Cervantes diz que o Quixote perdeu completamente o juízo. Mas, se Alonso Quijano tivesse perdido completamente o juízo não haveria o Dom Quixote. Um louco com muitos intervalos de lucidez. O romance moderno e a psiquiatria exercem o mesmo processo histórico de dessacralizar a loucura.  A alienação mental nunca é completa: o alienado conserva sempre um distanciamento de sua alienação.  Escreve Pedro Garcez Ghirardi na introdução ao Orlando Furioso (Ateliê Editorial): Assim no centro do renascimento, com Maquiavel e Ariosto, está o diálogo entre razão e loucura, diálogo oposto ao furor bestial ou do racionalismo abstrato. O Recuo da loucura, nesse diálogo, levará ao desequilíbrio do classicismo maneirista; seu contra-ataque levará ao Barroco; sua derrota no século das luzes, levará ao monólogo da razão triunfante.
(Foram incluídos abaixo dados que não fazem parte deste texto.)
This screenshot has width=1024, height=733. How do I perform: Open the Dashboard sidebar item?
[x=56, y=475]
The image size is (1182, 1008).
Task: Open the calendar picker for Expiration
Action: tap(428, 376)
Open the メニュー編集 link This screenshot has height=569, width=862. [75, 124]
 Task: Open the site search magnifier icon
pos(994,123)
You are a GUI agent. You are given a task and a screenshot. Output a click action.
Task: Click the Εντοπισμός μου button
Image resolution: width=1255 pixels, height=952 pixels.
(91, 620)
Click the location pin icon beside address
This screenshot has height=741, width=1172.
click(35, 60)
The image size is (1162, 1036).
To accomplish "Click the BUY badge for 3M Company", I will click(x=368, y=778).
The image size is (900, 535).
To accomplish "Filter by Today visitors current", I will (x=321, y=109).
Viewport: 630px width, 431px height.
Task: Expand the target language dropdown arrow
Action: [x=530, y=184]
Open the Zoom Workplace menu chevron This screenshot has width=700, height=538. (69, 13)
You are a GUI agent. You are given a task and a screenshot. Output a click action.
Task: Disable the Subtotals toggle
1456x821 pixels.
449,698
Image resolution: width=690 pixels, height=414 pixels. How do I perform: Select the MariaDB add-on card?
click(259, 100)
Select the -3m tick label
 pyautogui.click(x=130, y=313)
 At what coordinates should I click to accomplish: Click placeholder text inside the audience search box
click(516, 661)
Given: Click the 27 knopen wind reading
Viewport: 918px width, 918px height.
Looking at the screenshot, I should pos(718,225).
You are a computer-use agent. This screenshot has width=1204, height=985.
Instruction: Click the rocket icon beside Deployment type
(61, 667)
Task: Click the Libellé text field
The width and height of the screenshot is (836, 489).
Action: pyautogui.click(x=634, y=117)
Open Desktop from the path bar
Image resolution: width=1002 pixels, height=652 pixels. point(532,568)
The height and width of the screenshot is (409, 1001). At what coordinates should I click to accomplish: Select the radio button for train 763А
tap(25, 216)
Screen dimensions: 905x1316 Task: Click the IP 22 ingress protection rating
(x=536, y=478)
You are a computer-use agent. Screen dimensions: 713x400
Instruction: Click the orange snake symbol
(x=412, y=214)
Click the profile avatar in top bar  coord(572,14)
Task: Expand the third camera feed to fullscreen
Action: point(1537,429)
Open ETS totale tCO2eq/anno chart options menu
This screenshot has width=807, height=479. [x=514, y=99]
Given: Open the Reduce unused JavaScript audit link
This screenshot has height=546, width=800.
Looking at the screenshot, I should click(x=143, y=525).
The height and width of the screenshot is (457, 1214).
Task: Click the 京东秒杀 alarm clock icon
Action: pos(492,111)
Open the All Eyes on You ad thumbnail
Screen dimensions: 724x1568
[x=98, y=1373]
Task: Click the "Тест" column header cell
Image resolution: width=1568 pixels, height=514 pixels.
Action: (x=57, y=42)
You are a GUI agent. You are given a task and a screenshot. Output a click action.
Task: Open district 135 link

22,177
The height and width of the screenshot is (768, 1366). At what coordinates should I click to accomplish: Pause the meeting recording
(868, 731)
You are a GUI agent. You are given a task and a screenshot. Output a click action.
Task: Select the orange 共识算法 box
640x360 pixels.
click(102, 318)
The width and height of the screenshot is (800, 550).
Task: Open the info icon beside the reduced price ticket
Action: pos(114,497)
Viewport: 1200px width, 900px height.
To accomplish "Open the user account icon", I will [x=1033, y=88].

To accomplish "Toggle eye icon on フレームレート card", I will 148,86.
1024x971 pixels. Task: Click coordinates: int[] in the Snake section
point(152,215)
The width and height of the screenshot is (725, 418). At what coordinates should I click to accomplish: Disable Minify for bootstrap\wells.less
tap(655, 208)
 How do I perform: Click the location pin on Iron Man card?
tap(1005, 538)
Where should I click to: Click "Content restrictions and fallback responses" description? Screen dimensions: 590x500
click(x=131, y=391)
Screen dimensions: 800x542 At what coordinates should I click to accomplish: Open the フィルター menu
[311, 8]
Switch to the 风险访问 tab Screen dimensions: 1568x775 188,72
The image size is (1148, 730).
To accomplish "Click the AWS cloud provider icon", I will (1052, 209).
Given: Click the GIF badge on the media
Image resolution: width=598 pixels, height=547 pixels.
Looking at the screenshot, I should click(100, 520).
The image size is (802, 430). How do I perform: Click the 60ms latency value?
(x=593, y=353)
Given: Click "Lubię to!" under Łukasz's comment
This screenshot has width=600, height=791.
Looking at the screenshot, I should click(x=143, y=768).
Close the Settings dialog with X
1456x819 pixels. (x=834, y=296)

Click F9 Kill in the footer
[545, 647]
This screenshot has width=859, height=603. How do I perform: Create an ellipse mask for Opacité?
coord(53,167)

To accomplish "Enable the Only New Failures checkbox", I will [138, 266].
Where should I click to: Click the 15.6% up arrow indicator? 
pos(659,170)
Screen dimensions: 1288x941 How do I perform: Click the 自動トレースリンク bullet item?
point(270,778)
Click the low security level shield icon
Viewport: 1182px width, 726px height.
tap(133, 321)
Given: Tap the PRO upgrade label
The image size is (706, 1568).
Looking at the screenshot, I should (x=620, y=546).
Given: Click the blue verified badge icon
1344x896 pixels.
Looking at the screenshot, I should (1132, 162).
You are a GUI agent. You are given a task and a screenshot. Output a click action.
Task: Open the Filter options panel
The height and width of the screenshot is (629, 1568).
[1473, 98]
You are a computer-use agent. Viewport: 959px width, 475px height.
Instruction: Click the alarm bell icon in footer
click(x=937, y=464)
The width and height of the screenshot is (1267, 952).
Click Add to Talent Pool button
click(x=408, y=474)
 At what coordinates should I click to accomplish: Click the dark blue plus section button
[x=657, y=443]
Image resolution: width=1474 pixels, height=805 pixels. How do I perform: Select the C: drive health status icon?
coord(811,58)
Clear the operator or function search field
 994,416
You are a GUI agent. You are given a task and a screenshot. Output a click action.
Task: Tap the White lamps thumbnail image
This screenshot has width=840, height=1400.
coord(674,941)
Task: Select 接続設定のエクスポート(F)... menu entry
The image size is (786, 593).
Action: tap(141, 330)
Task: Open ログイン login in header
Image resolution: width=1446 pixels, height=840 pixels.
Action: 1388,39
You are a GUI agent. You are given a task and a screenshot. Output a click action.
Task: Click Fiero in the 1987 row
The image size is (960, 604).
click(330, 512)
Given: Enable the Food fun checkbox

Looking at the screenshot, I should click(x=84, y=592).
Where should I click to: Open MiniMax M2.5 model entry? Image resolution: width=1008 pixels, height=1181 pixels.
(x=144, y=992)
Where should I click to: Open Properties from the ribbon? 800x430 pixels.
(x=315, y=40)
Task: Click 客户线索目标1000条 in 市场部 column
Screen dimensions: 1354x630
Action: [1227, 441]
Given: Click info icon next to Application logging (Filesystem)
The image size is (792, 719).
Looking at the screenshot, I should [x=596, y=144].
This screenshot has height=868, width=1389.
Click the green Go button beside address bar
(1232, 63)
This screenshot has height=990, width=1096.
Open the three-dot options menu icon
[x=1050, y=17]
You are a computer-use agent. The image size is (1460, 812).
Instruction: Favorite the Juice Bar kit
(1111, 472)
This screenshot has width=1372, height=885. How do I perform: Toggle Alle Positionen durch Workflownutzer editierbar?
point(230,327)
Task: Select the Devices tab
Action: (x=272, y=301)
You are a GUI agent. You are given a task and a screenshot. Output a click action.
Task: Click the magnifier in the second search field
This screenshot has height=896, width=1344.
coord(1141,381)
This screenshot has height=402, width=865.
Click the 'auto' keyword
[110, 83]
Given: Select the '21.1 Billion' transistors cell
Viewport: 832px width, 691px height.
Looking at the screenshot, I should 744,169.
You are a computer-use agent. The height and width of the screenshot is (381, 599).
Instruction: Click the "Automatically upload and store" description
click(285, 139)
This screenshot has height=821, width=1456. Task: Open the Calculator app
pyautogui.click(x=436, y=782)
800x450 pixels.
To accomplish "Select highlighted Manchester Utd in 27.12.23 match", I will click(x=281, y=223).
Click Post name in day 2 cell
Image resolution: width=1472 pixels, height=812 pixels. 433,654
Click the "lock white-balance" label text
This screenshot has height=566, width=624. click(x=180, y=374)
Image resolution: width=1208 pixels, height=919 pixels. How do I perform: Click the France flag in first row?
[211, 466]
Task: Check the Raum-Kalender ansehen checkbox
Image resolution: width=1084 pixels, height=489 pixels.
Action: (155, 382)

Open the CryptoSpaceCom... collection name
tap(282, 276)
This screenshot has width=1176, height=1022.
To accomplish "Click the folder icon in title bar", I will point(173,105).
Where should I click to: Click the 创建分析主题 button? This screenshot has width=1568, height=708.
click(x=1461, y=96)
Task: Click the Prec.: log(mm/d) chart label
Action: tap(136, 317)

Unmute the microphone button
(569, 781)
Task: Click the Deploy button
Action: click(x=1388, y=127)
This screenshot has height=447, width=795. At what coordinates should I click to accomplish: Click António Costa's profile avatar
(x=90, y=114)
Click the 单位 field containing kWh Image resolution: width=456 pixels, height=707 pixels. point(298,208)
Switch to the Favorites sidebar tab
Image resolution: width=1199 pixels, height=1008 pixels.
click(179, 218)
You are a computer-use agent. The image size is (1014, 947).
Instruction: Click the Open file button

Para Erich Auerbach em Dulcinéia encantada, ele não tinha rival na representação da realidade comum como uma festa contínua. A loucura do Quixote não é total. Dom Quixote só está errado quando está louco. Um louco ao mesmo tempo sábio. “ Pois é nas asas da loucura que a sabedoria alça vôo, atravessa o mundo  e se enriquece nele, pois se D. Quixote não tivesse enlouquecido, não teria deixado sua casa e então Sancho teria ficado em casa”. O jogo dos dois mundos não se teria realizado.  Para Auerbach, Dom Quixote é louco, todavia, sua loucura serve de receptáculo onde a sabedoria pode se desenvolver.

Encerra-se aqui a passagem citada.